For now, we observe German utilities using their increasing financial headroom to accelerate the transformation of their asset portfolios. In this context, capital allocation will be crucial in determining the strength of their future business risk profiles. For leveraged companies facing high capital expenditure (capex), we expect the moderation in shareholder payout rates to continue.
We expect that EnBW will invest about €3.8 billion in 2023 and €5.0 billion in 2024--considerably more than €2.1 billion-€2.7 billion until 2022--as it dedicates almost half to regulated grids and close to 30% to renewable power generation. EnBW also intends to switch its coal power plants to new power combined cycle gas turbine (CCGT) plants. These CCGT plants would also be compatible with renewable gases once a supply chain to Southern Germany allows for this. We believe that this strategy will enable EnBW to preserve a flexible generation portfolio that complements its increasing renewable capacity, which we view as a likely competitive advantage in the long term.
Uniper also recently announced its ambitions to invest about €8 billion until 2030 in transforming its asset portfolio, aiming to grow in wind and solar. It aims to increase its capacity for renewables and low-carbon gases to more than 80% of its total capacity from 20% today while slightly reducing its total installed capacity of 22.5 gigawatts (GW) to 15 GW-20 GW.
For EPH, the transition is likely to be more challenging and there is no public commitment yet to shut down coal in Germany before the official 2038 target. LEAG (50% owned until 2025 by EPH) plans to invest in the transition from coal and lignite to renewable and alternative low carbon sources. The investment plan to decarbonize amounts to €10 billion by 2030 focused on the development of renewable energy sources, batteries, and hydrogen-ready power plants. However, we view significant execution risks attached to this transition plan given the share of coal and lignite generation to phase out and replace.
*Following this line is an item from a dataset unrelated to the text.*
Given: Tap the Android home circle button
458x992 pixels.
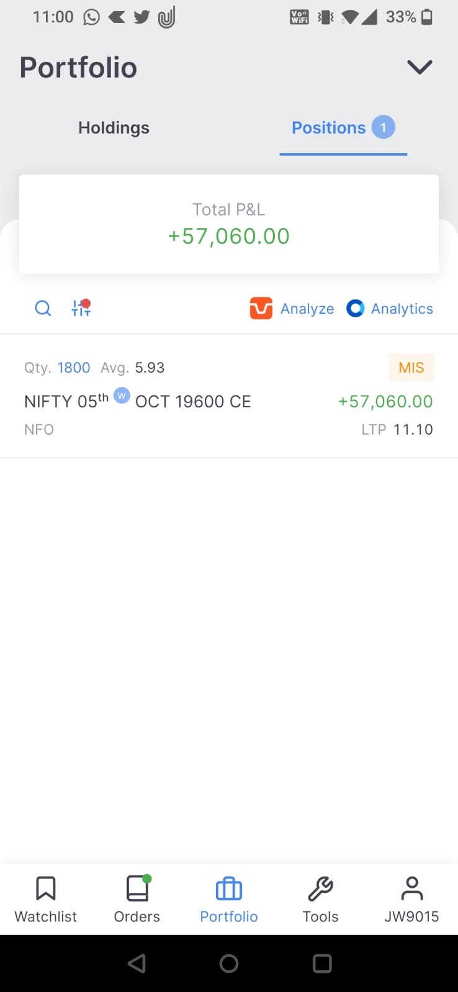Looking at the screenshot, I should 229,963.
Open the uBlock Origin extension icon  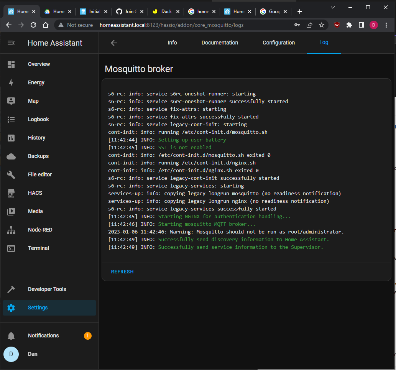pyautogui.click(x=337, y=25)
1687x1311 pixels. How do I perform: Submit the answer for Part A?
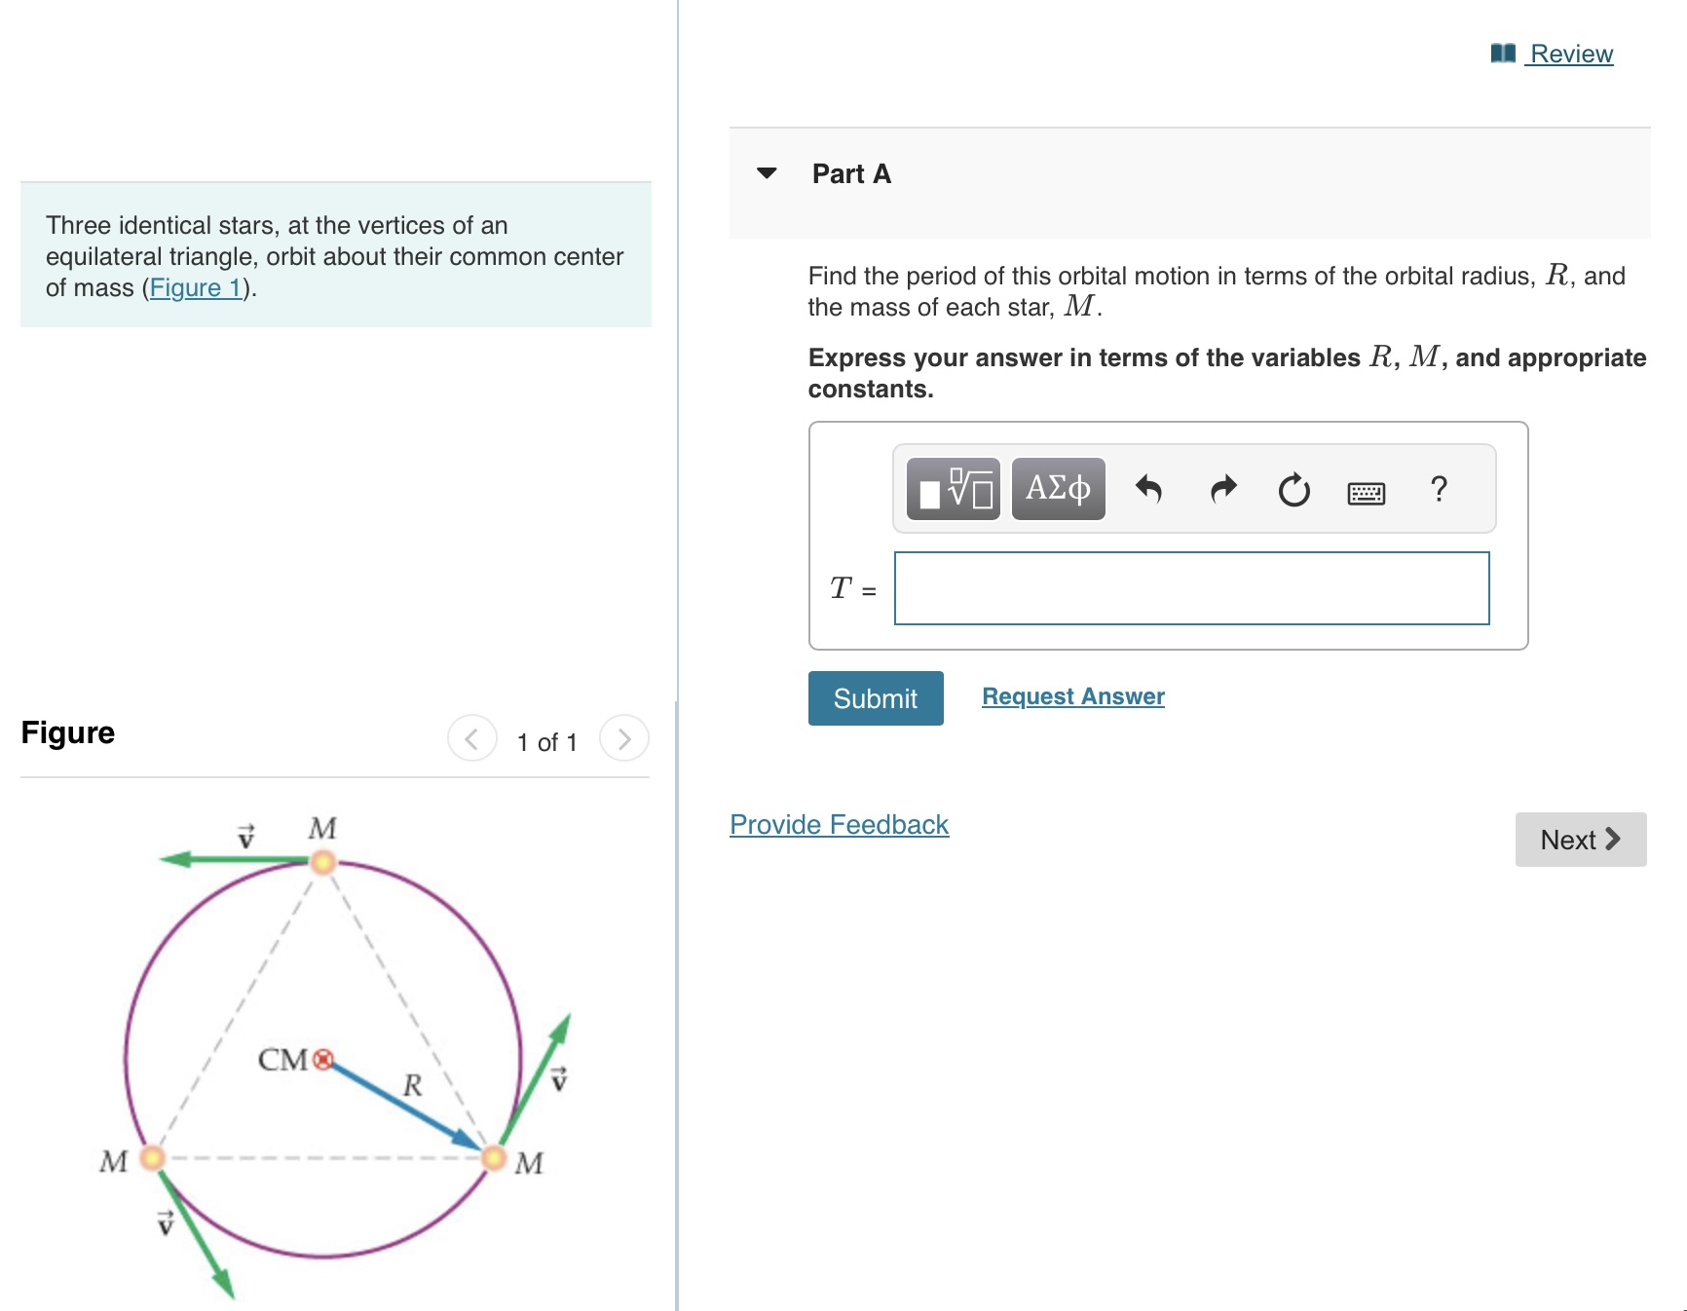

Overall, We See A Positive Balance Of Risks For Utilities' Investments In Renewable Capacity
This reflects our understanding that utilities' renewable investments are typically engaged in credit-supportive contracts signed early on (for example, at or around the final investment decision), such as those long-term power purchase agreements that make cash flow generation more predictable than if such capacity is fully merchant, that is, exposed to market fluctuations. Furthermore, the greening effect is particularly strong for German power generators, which have the largest carbon footprint among rated Western European utilities, as their plants still generate significant power from coal and lignite (see chart 5). Finally, for the biggest projects we typically assess positively the sharing of risks as utilities tend to seek co-financiers, as demonstrated by EnBW's 49% farm-down of its approximately €2.4 billion He Dreiht offshore wind project.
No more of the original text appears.